Among brain tumors, many tumors originating from meninges, brain or spinal nerve, such as meningiomas and schwannomas, are benign brain tumors and can be completely cured if they can be removed by surgery. In contrast, neuroepithelial tumors including glioma are basically malignant brain tumors. Especially, grade 4 glioblastoma shows extremely poor prognosis (5-year survival rate is about 10%) even if radiation therapy and chemotherapy are performed after removal by craniotomy. A major reason for the lack of effective chemotherapy for brain tumor is the presence of a blood-brain barrier. On the other hand, temozolomide, which is a new drug effective for glioblastoma, was approved in Japan in 2006. This drug has a very small molecular weight (194 Da) and was clarified to be able to cross the blood-brain barrier by diffusion. However, the drug has only been able to extend life expectancy from 12 months to 16 months. To dramatically improve the treatment results for malignant brain tumor in the future, therefore, it is essential to develop a therapeutic drug that accumulates in the brain tumor at an overwhelmingly high concentration and can actively cross the wall of vascular endothelium, rather than a passive method relying on the diffusion of small molecules as for the blood-brain barrier.
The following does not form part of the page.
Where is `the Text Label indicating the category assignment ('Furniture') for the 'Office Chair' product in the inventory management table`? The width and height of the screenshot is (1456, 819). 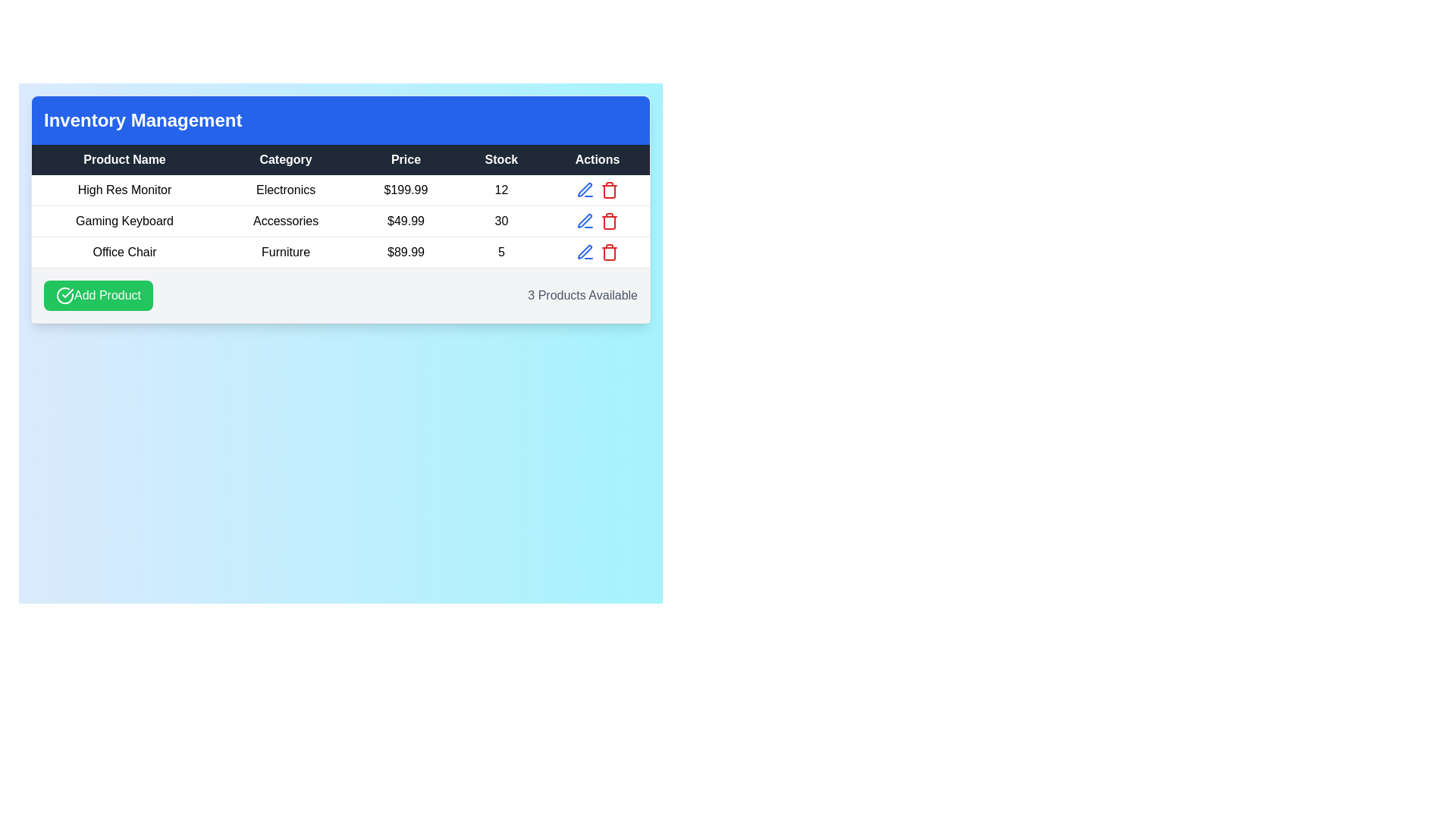
the Text Label indicating the category assignment ('Furniture') for the 'Office Chair' product in the inventory management table is located at coordinates (286, 251).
Recently, the economic burden on patients is becoming increasingly heavy due to the rising research and development expenses and the widespread use of antibody pharmaceuticals. In the future, this trend is considered to be further accelerated by the sophistication of medical care such as diagnosis system by genetic information and the like. In addition, the impact of these soaring drug prices on national health care costs is also immeasurable. Furthermore, expensive antibody pharmaceuticals become inaccessible to underdeveloped countries, leading to further medical inequality on a global scale. If measures are to be taken for the above-mentioned problems from a longer-term perspective, it is necessary to explore the possibility of inexpensive biopharmaceuticals such as short-chain peptides in the future in addition to the pursuit of a superior drug seed.
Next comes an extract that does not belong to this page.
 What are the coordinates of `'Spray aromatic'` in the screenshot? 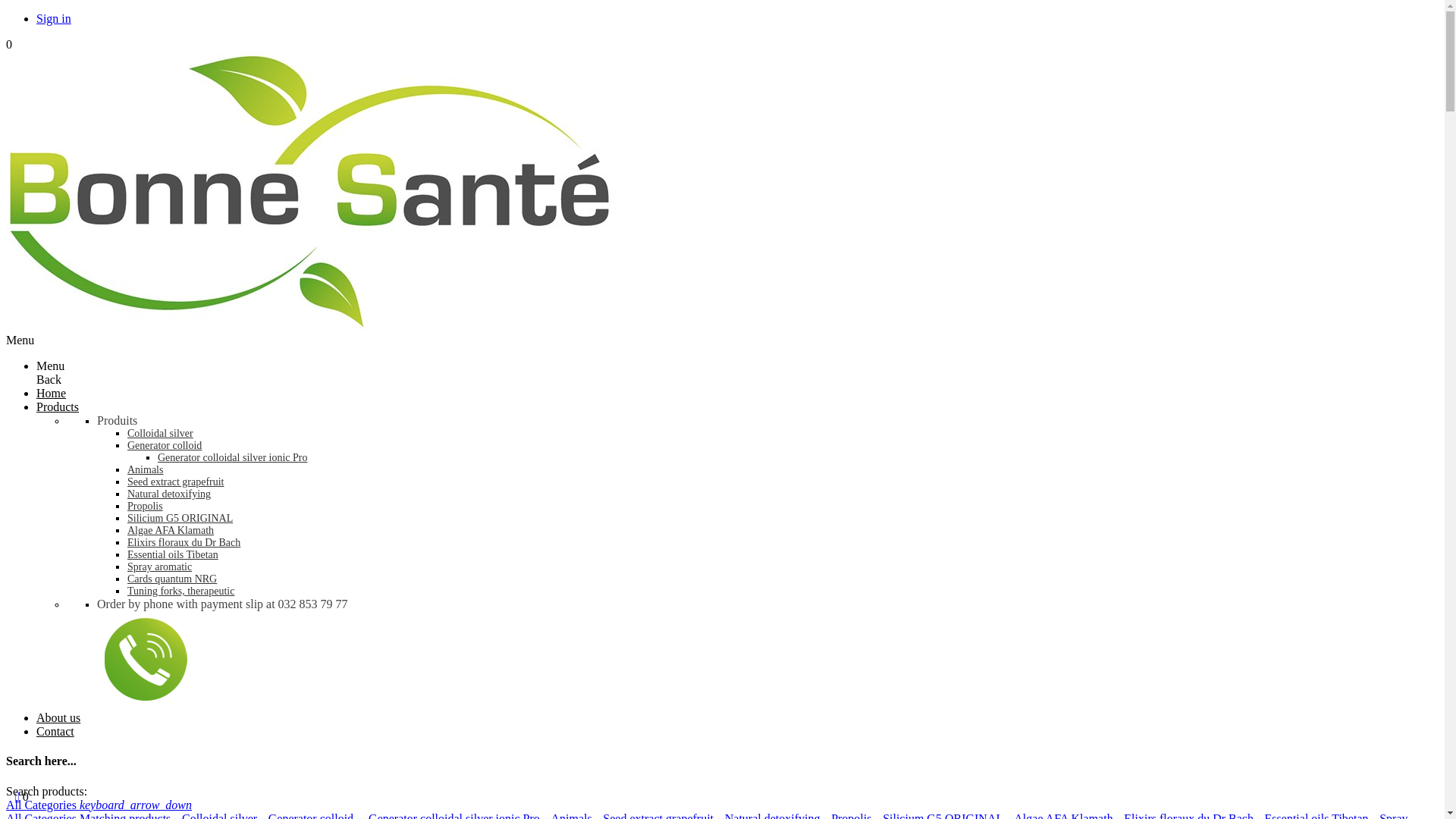 It's located at (159, 566).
Fukuda, one of the present inventors, hosted a laboratory in Sanford Burnham Prebys Medical Discovery Institute in the United States for more than 30 years until she was assigned to the National Institute of Advanced Industrial Science and Technology in 2014. During that time, Fukuda succeeded for the first time in the world in inhibiting sugar chain-dependent cancer metastasis by using a peptide mimicking the structure of sugar chain (non-patent document 1). Furthermore, in the process of examining vascular endothelial receptors interacting with these sugar chain mimetic peptides, she found that a peptide named IF7 binds to annexin A1 (Anxa1) (non-patent document 2). Anxa1 was clarified by the group of Jan Schnitzer et al. to be the most specific of the currently known tumor vessel specific marker molecules and is expressed intracellularly in normal cells but strongly expressed on luminal surfaces adjacent to the bloodstream in tumor neovascular endothelial cells (non-patent document 3). Fukuda et al. clarified that a drug (IF7-SN38) obtained by binding an anticancer agent (SN38) to IF7 clears tumor in cancer-bearing mice at a low dose (non-patent document 2). While IF7 binds to the N-terminal region of mouse Anxa1, the amino acid sequence in that region is highly conserved between mouse and human. Therefore, IF7-SN38 may also be useful in human. This finding was taken up in the “In this issue in PNAS” of the PNAS journal and the NIH introduced a special article. The finding further attracted considerable attention, including reports by media around the world.